Records to process:
↓↓↓

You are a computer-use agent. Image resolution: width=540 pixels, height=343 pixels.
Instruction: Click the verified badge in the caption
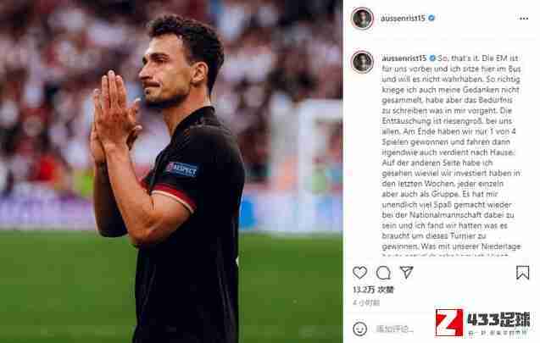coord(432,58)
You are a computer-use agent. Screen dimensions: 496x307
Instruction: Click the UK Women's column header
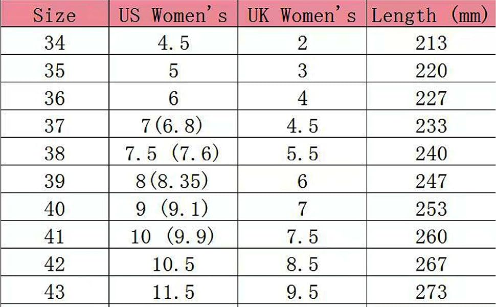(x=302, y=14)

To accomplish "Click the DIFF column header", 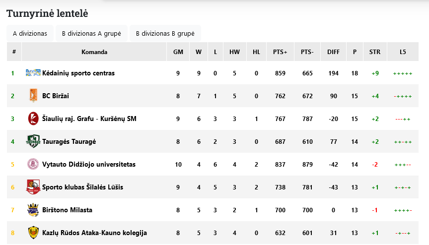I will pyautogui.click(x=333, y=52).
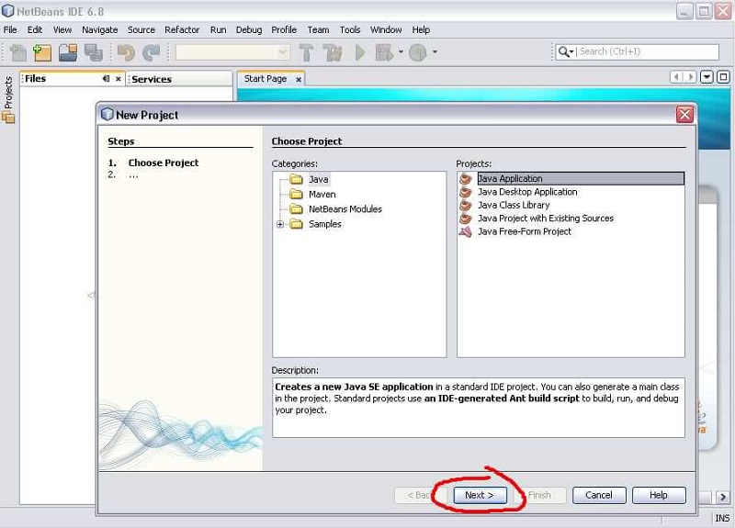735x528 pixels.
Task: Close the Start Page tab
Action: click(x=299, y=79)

↑↑↑
↓↓↓

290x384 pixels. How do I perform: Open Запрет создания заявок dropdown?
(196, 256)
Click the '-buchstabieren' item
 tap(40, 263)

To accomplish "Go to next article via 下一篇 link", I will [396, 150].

↑↑↑
↓↓↓

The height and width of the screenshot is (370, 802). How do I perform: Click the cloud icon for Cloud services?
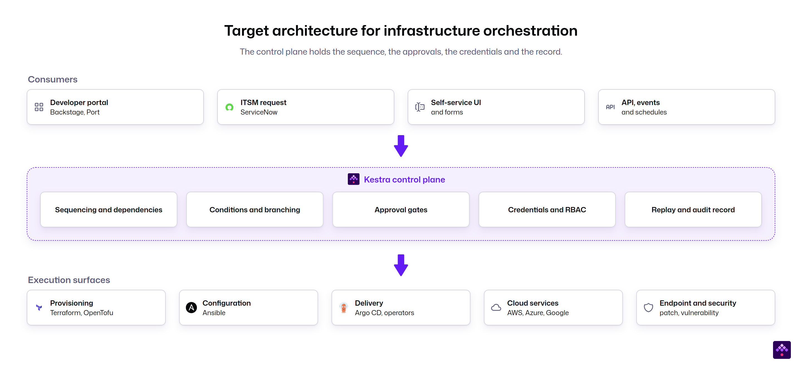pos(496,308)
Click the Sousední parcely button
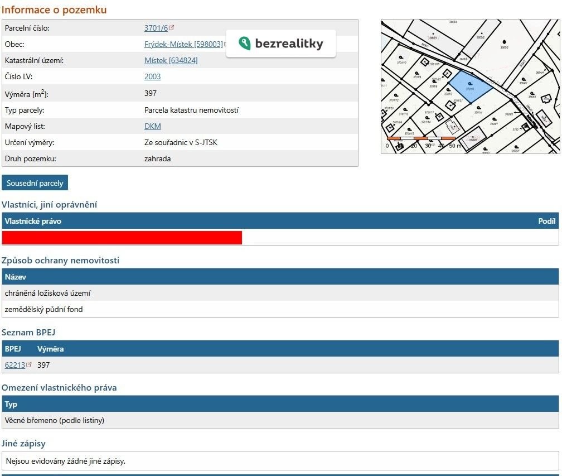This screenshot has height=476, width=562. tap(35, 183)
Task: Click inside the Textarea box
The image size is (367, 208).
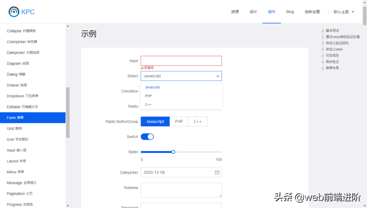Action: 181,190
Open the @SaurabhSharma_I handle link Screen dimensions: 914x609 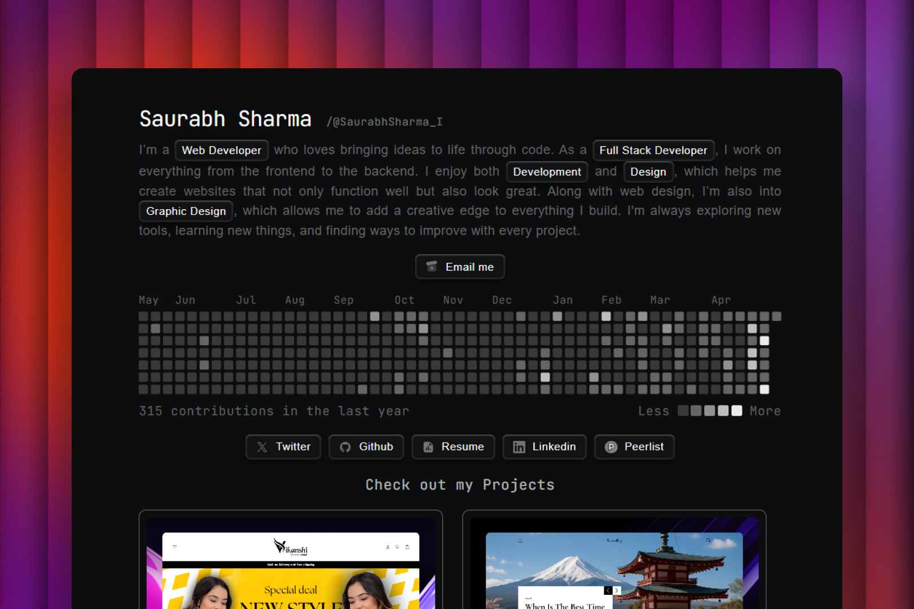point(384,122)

↑↑↑

What is required: What is the number of lines above that contain the word "agent"? Answer with that number only.

Solution: 2